The day was dreary outside and it was dead, humdrum day @ work.  I ordered Thai for lunch and actually got to enjoy it in the Cafeteria this time w/o any loud housekeepers sqwaking in my hear, or any of those jagged tooth cooks from the kitchen stinking up the room with their gross feet.  What’s up with that?  How do you just not wash your toes?  After work I couldn’t figure out whether to go straight home and sleep the headache off, or try to get my haircut.  Ended up running up to the Powder Room (in the rain) but it was closed and I was a throbby, soggy mess in wet socks so I just went home to die a slow death.  Watched The Magdalene Sisters online, that movie just pisses me off.  I even called Karen to vent my outrage.

Made mixed CD’s for Kellie and Toni, gonna mail them out tomorrow.  And watched yesterday’s season premiere of Nip/Tuck.  I’ve missed this show.  Always loved the way they employ music montages.

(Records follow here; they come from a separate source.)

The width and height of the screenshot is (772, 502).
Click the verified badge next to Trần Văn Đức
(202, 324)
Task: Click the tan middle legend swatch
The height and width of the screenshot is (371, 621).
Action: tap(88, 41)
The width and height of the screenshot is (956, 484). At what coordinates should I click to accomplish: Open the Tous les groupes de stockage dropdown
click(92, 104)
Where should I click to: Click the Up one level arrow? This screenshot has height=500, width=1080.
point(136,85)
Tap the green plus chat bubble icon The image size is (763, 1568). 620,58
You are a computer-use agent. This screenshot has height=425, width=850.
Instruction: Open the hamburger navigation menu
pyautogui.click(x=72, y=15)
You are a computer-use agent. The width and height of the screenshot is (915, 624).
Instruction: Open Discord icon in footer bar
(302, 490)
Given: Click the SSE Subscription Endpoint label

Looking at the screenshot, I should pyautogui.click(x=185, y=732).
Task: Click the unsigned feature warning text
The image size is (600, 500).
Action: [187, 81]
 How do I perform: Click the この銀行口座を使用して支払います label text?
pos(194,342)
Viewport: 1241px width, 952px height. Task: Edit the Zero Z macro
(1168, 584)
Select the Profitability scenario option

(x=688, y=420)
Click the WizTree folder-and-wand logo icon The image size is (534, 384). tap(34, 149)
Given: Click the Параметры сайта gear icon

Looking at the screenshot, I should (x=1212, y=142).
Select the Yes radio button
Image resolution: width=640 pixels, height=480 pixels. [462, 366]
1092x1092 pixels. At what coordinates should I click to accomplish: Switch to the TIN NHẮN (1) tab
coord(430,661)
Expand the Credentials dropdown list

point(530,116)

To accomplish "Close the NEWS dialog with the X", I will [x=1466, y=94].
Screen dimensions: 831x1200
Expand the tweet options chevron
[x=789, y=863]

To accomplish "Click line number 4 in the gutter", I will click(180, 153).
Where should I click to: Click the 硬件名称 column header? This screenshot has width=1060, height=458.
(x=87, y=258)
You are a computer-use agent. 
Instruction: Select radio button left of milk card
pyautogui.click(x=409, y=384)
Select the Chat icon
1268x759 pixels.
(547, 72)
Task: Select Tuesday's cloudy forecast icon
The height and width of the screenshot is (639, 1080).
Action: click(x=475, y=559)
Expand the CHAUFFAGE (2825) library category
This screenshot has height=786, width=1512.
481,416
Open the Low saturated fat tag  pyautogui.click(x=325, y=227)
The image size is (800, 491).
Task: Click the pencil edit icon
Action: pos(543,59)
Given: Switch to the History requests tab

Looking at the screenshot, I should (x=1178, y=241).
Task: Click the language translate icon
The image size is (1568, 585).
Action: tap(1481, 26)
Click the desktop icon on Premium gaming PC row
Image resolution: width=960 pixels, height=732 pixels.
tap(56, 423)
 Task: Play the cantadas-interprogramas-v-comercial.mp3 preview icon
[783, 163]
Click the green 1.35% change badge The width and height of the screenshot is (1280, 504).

Oh we finally got our basement key so now we can start storing things down there.  Only be $300 a year, which Nick and I split, so I think it’s worth it to be able to clear away junk that clogs up space in the apartment.  Totally worth it.   I should probably get rid of some expenses to make up for what I’m spending tho (this is a new thing I’m doing), like I probably don’t need subscriptions to SeanCody and CorbinFischer both.  Or do I?


Tree

January 6th, 2009 / No comments

Got a call from mom this past weekend.  Looks like G’pa has cancer in his spinal column and lungs.  He went into the hospital for pneumonia and they found it, saying he might have about 6 months left.  B/c of his age (89) and how frail he is these days, he’s pretty much not going to pursue any aggressive treatment.  When people have cancer, your instinct is to tell them they’re going to be OK and that they can beat this but in a situation like this — where we know he’s not going to be fighting it — it’s hard to know what to say instead, everything just feels inappropriate.

G’pa has always been like this giant Texas tree to me, so strong and powerful.  Like with G’ma before she passed, I’ve already started coming to terms with the feelings you come across when you have to let go.  Maybe that’s a cop out, maybe I should be really distraught over this.  Maybe it hasn’t hit me yet.  Mom’s taking this all especially hard.  I haven’t heard her crying in awhile.


Back to Chili’s

January 5th, 2009 / 1 comment »

Went back to Chili’s in Paramus tonight.  Mike, Jess, and Carrie came along with Nick and I.  We had fun.  Also bought some deeper red dye to tint the highlights in my hair that already washed out to pink.  Cyclamen and Burgandy should mix into a cool crimsony shade that makes the blond pop.

Didn’t do much else today, just took it easy.  Nick’s sister invited us to join them in Spain for Easter, they’ve got access to some huge house we can stay in for free.  I told Nick I’d think about it… awesome as it sounds, I’ve been excited to finally take a trip where it’s just us two.  I know we’d have fun with his family again, I just really want him all to myself so we can start exploring these things as a couple instead of in a group.  Plus he and his sister are so close it’s impossible to feel like you’re not interrupting them when they’re together.  We’ll see.

Mom called tonight.  G’pa has lung cancer and they’re not sure he’s going to last long.  He’s too frail to do a proper biopsy, so this is very sad and serious.  She sounded so distraught, he’s really become a father figure to her in ways and I know he’s grown to love her like his own kid.  Amazing to see, especially for somebody who resisted her the way he did just for being mexican.  I feel weird thinking we might lose him, but I’ll admit not as emotionally impacted as I was when G’ma went tho.  I feel bad admitting that even to myself.

Oh I’m also annoyed b/c apparently the company who manufactures the frames I ordered is going out of business and not accepting any new orders.  Damn, I was so excited about those white frames too.  Found a website listing NYC dealers who supposedly carry the brand so we’ll see what I can find.

Nick cleaned the kitchen really thoroughly today.  He’s such a good little houseboy.